Our Lab is an integral part of our success

The Foxhole Technology Innovation Lab in Chambersburg, PA supports a myriad of Innovation and Research and Development (R&D) initiatives for our clients – including, but not limited to –  the Defense Information Systems Agency (DISA); the Department of Education (ED); and the Federal Aviation Administration (FAA). Our lab, with fully integrated  Amazon Web Services (AWS), allows targeted elements of our organizational clients to virtually connect – enabling innovative, thorough development and testing of software and solutions in a mirrored environment – resulting in greatly reduced cost and time to field.

Fully Integrated Cloud Capabilities

We provide the integration and optimization of enterprise Cyber Security applications, tools and data standards to support the automated processes used in cyber blue force tracking, risk management, near-real time awareness of devices and software inventory. We leverage the inherent capabilities used within combatant commands, services, and agencies (CC/S/As) to provide pervasive enterprise capabilities and fully automated capabilities based on common data standards (e.g. Security Content Automation Protocol (SCAP)) to enhance the CC/S/As ability to identify assets, check system configuration compliance against policies and standards, search for potential vulnerabilities, act on known vulnerabilities for known risk posture for system/networks and report status and share information on a need to know basis. Our lab provided the development and testing capabilities for the unique, agile software development – to support entire portfolios – that incorporate fully integrated cloud capabilities.

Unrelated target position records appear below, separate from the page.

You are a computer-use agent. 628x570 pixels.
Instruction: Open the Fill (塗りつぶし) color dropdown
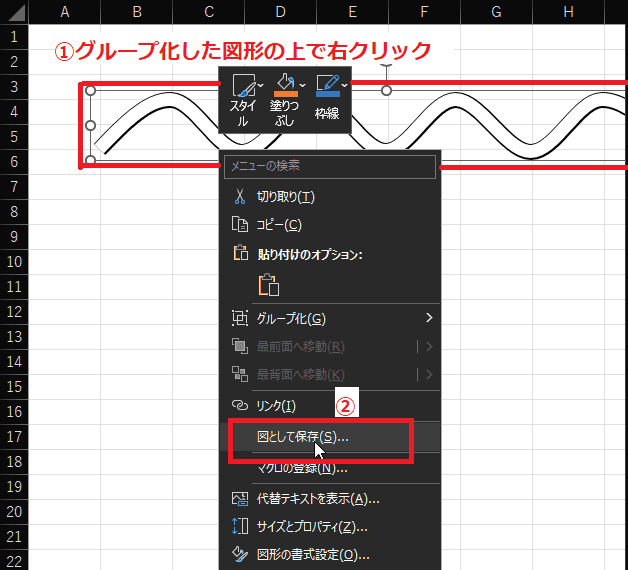tap(302, 84)

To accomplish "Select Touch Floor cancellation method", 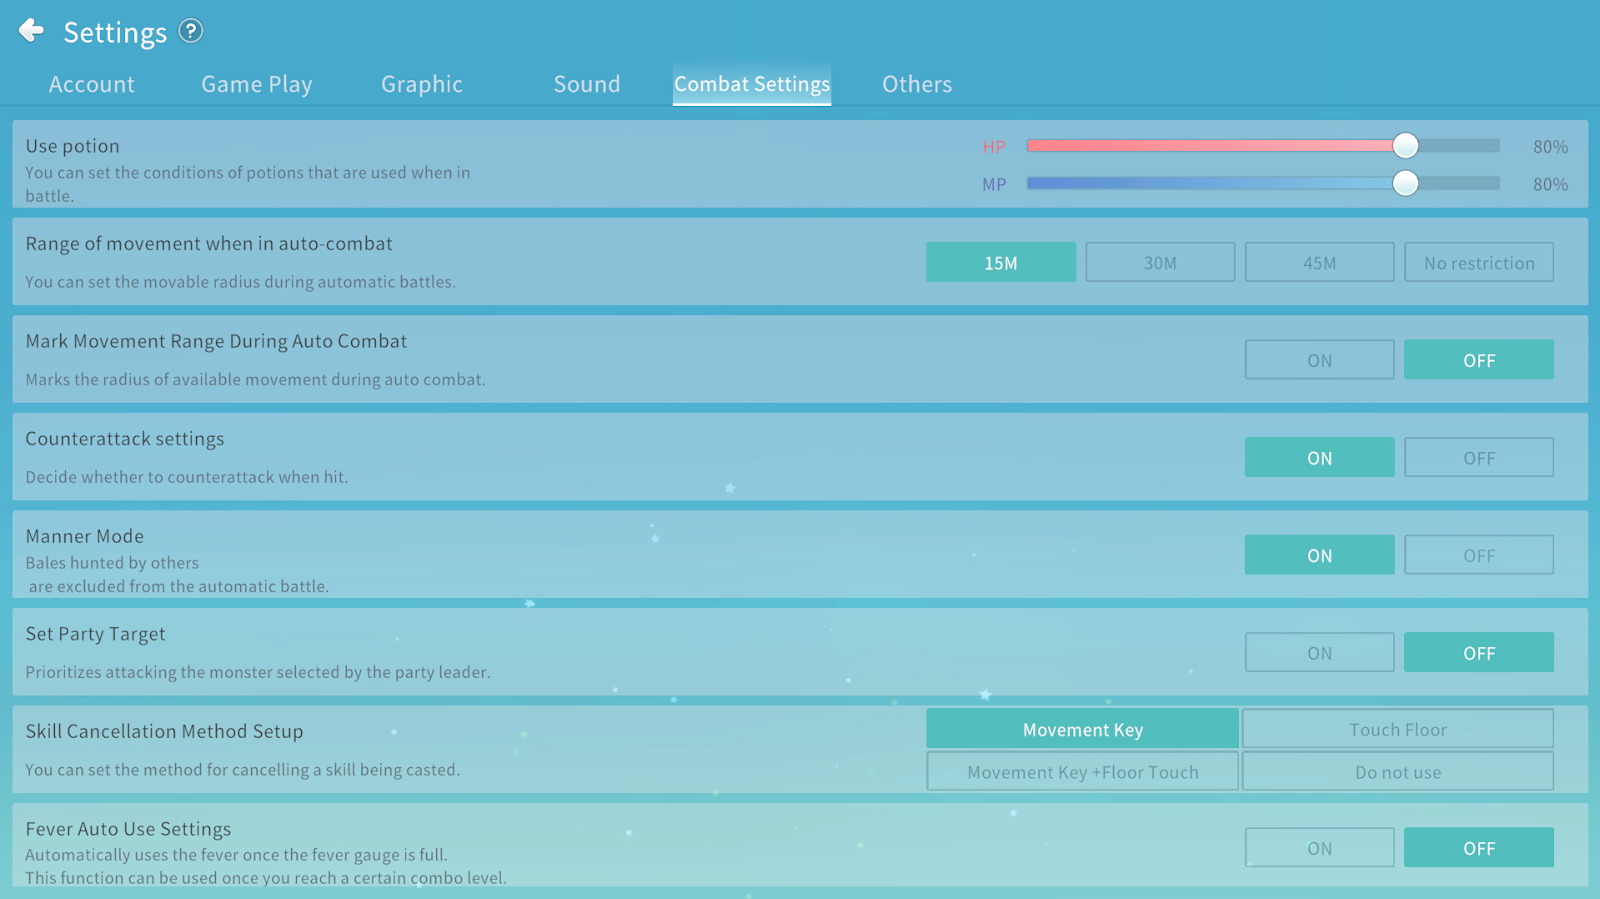I will click(1397, 729).
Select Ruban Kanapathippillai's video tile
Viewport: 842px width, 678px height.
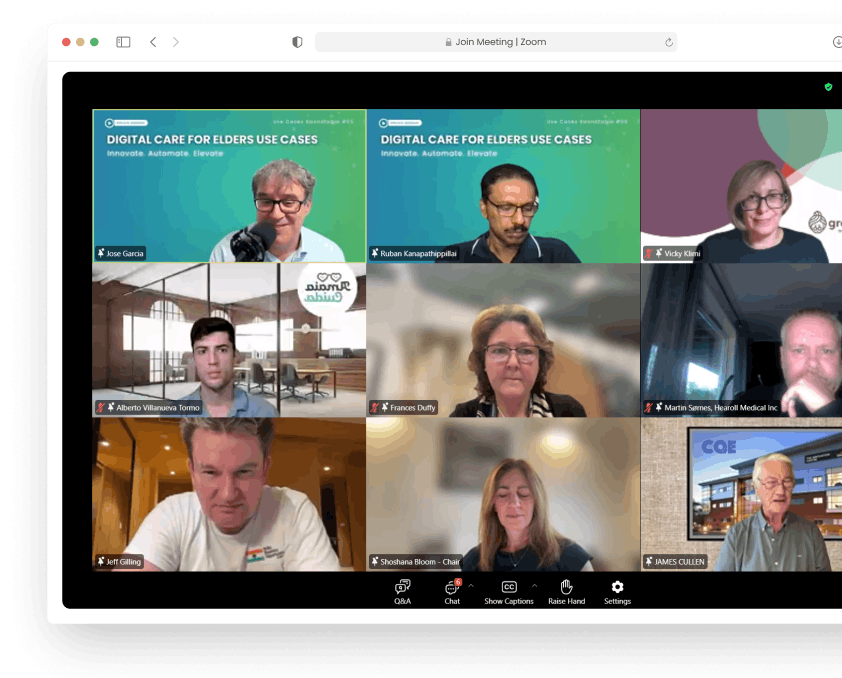point(503,186)
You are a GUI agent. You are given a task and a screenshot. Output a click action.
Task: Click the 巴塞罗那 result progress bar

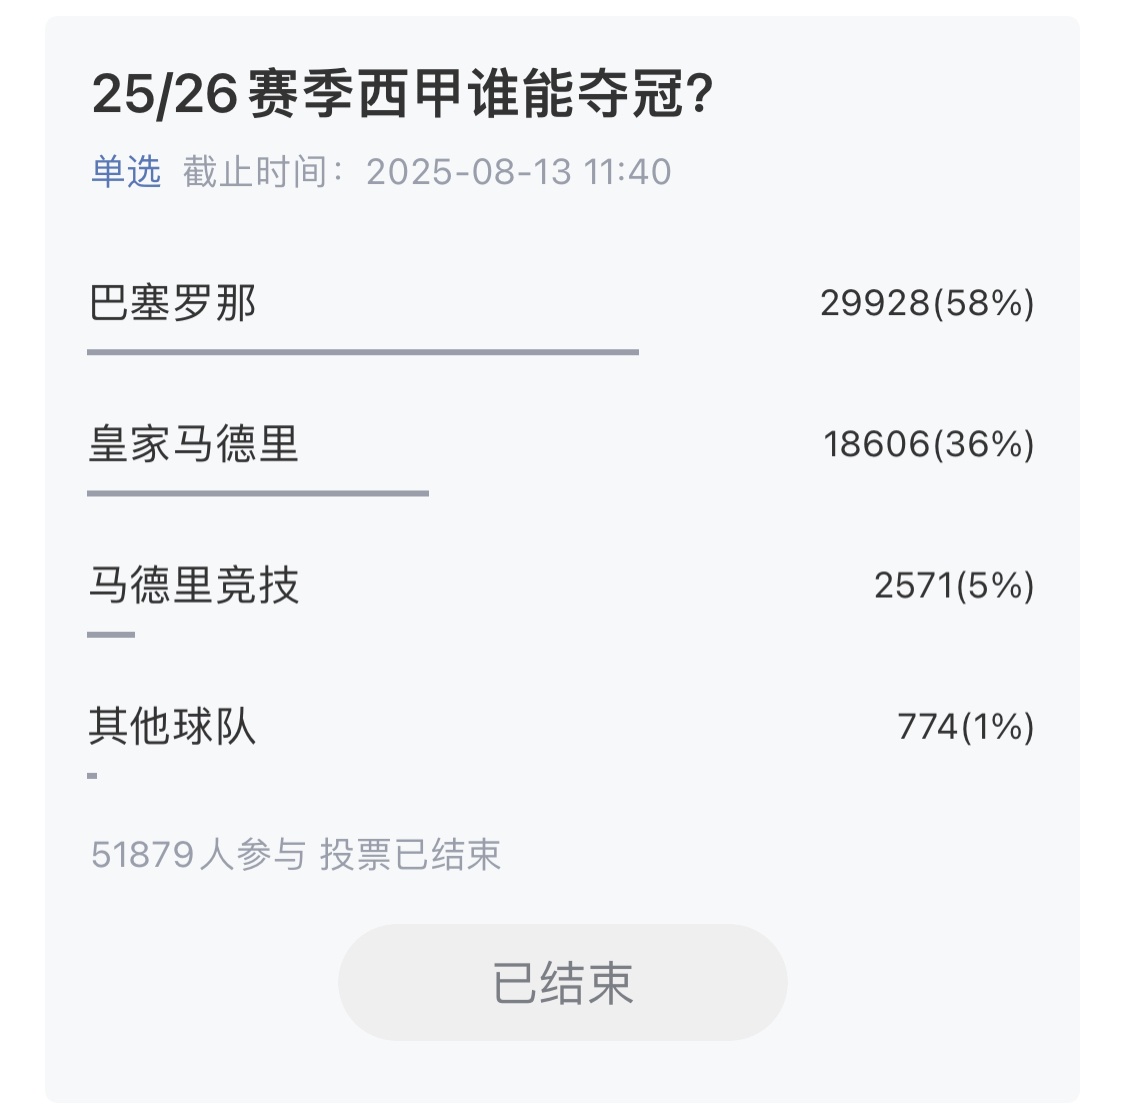pos(363,352)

World Wide SIEM capabilities

We provide data integration, analytic development and technical engineering support for current and future Computer Network Defense (CND) Tools. The scope our work spans the world and addresses utilization of current and future innovative CND Tools to enhance the ability to provide Security Information & Event Management (SIEM) capabilities, Cyber Situational Awareness Analytic Cloud (CSAAC) Analytics & Content, Audit Management, and Insider Threat detection and prevention. As a further example of innovation, we recognized a gap in the SIEM analytics and developed the Correlated Risk Visualization (CRV) application to bridge the gap and provide cyber risk visualization of assets. Our lab was instrumental in the successful deployment of these innovative approaches – using Amazon Cloud Services – to support R&D, development, testing and evaluation.

Continuous Monitoring and Risk Scoring (CMRS)

We developed an innovative cloud based system that visualizes the cybersecurity risk of the Department of Defense (DoD) based on published asset inventory and compliance data. The risk state of the DoD Enterprise security controls for software inventory, antivirus configuration, Security Technical Implementation Guide (STIG), and Information Assurance Vulnerability Management (IAVM) vulnerability and patch compliance are measured and reported. Our development supports the risk-management approach to cybersecurity oversight by quantitatively displaying an the security posture of an organization through the use of risk dashboards. Using the risk dashboards, users can gather actionable direction, implement prioritized mitigation decisions, and ensure effectiveness of security controls to support their cybersecurity risk management duties. Our lab provided a mirrored environment for our Agile development teams – including a test team that performs sprint testing against specific requirements, regression testing and integration testing – and an implementation team that deployed new code and patches into the production environment.

Photo by solarseven/iStock / Getty Images

First of a kind (FOAK)

Enterprise customers today have deployed numerous security controls –including sensors (such as intrusion prevention and detection systems); and Enterprise Security Management systems (such as tooling for identity, access and audit management). While these tools enable enterprises to get a better handle on their security posture, it has also resulted in a multitude of event alert streams, as well as logs and audit records, that contain intelligence that is not fully mined. The inability to consolidate and correlate these events and data – automatically and at line speeds – and present them to the security analyst in a semantically meaningful manner, robs security analysts and administrators of a valuable tool to defend enterprise networks. Our FOAK interactively creates and automatically checks intrusion models (Botnet models etc.) in real time. Our FOAK Cyber Security solution provides analytic technologies, and entirely new and innovative approaches to protecting large digital and physical infrastructures from hacking, botnets, malware and other forms of cyber attacks.